Hello,

2010/8/30 Slavek Tecl <[email protected]>:
>
>
>  once again in HTML...
>
>  here comes the addBinaryValue method body:...
>
>
>  //standard way of indexing
> String jcrData = mappings.getPrefix(Name.NS_JCR_URI) + ":data";
> if (jcrData.equals(fieldName)) {
> InternalValue type = getValue(NameConstants.JCR_MIMETYPE);
> if (type != null) {
>    Metadata metadata = new Metadata();
>    metadata.set(Metadata.CONTENT_TYPE, type.getString());
>    // jcr:encoding is not mandatory
>    InternalValue encoding = getValue(NameConstants.JCR_ENCODING);
>    if (encoding != null) {
>       metadata.set(Metadata.CONTENT_ENCODING, encoding.getString());
>   }
>   doc.add(createFulltextField(internalValue, metadata));
> }
> } else {
> //everything else gets indexed as well
> MimeTypes gk = new MimeTypes();
> MimeType mimeType = gk.getMimeType(internalValue.getStream());
>
> Metadata metadata = new Metadata();
> metadata.set(Metadata.CONTENT_TYPE, mimeType.getName());
> doc.add(createFulltextField(internalValue, metadata));
> }

ok, but as I said in one of my earlier mails, binaries are not indexed
on property level, only on nodescope level.

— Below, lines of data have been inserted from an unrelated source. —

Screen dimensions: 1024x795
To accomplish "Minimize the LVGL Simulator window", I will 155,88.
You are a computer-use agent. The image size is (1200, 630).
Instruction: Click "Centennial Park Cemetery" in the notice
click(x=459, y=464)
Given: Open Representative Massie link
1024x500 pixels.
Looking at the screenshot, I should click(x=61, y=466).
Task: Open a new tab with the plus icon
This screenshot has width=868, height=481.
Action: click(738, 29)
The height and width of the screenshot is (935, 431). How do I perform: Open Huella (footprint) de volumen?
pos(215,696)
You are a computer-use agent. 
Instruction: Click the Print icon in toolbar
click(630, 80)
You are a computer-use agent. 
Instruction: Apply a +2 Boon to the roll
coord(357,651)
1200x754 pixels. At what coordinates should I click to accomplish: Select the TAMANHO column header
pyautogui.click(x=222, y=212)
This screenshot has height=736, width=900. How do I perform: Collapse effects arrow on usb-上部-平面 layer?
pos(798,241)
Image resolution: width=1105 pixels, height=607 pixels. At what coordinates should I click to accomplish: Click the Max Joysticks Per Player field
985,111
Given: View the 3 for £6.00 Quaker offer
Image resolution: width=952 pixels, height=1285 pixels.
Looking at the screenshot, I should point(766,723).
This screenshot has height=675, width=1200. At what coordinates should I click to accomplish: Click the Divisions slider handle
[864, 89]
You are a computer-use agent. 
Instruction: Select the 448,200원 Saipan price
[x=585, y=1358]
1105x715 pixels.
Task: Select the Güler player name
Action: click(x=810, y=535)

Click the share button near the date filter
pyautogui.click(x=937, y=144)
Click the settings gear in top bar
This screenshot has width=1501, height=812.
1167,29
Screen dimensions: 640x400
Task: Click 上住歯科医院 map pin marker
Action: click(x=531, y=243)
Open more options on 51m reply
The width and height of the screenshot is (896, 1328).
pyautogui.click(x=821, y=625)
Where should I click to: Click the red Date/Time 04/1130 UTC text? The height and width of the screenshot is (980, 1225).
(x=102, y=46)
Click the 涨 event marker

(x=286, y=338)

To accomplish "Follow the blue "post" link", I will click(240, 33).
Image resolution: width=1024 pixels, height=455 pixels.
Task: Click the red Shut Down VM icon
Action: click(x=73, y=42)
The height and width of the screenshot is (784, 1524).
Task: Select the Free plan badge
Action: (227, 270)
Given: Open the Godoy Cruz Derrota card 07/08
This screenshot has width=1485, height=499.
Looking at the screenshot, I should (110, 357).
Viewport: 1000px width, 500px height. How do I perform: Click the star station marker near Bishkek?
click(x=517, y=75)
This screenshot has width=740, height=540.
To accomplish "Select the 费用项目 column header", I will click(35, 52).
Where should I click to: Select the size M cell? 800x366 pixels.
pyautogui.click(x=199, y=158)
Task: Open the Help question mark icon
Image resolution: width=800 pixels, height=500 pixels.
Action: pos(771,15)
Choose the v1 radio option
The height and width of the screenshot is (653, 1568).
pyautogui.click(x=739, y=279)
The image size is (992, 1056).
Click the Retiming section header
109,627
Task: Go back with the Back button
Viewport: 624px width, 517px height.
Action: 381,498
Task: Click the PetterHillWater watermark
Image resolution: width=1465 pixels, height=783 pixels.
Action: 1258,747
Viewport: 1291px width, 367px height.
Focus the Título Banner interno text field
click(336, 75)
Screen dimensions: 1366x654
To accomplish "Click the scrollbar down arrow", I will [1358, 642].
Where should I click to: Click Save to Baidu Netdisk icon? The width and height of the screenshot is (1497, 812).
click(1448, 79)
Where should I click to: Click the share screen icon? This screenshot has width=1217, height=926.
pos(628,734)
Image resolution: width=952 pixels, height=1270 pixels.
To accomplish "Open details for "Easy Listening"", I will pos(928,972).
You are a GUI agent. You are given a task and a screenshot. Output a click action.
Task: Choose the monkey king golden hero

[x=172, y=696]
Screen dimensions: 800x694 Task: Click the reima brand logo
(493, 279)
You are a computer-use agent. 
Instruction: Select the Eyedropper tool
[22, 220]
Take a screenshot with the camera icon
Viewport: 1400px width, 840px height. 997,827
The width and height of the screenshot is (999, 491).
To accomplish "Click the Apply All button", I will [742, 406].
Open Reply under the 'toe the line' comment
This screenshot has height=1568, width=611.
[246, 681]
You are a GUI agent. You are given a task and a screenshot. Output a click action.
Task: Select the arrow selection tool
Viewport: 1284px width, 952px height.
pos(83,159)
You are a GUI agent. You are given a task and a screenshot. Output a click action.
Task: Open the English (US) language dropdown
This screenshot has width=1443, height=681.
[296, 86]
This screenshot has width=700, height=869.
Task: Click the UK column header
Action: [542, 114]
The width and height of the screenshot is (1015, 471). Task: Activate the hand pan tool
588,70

Your code doesn't index on
property lever either, see createFulltextField. I though hope I did
understand you first mail correctly: You want to specifically search
in the binary property *only* right? You could post me the xpath that
you want to be executed.

Anyway,

you should also add the indexed binary as a non stored (I recommend
non stored) property, thus something like the method

protected void addStringValue(Document doc, String fieldName,
                                  Object internalValue, boolean tokenized,
                                  boolean includeInNodeIndex, float boost,
                                  boolean useInExcerpt) {

does. However, you must realize that binaries get indexed in
background lazily by default. I'd recommend to not call

doc.add(createFulltextField(internalValue, metadata));

but call

doc.add(createFulltextField(fieldName, internalValue, metadata));

add this new createFulltextField method, and create your own
LazyTextExtractorField class also having an arg for fieldName.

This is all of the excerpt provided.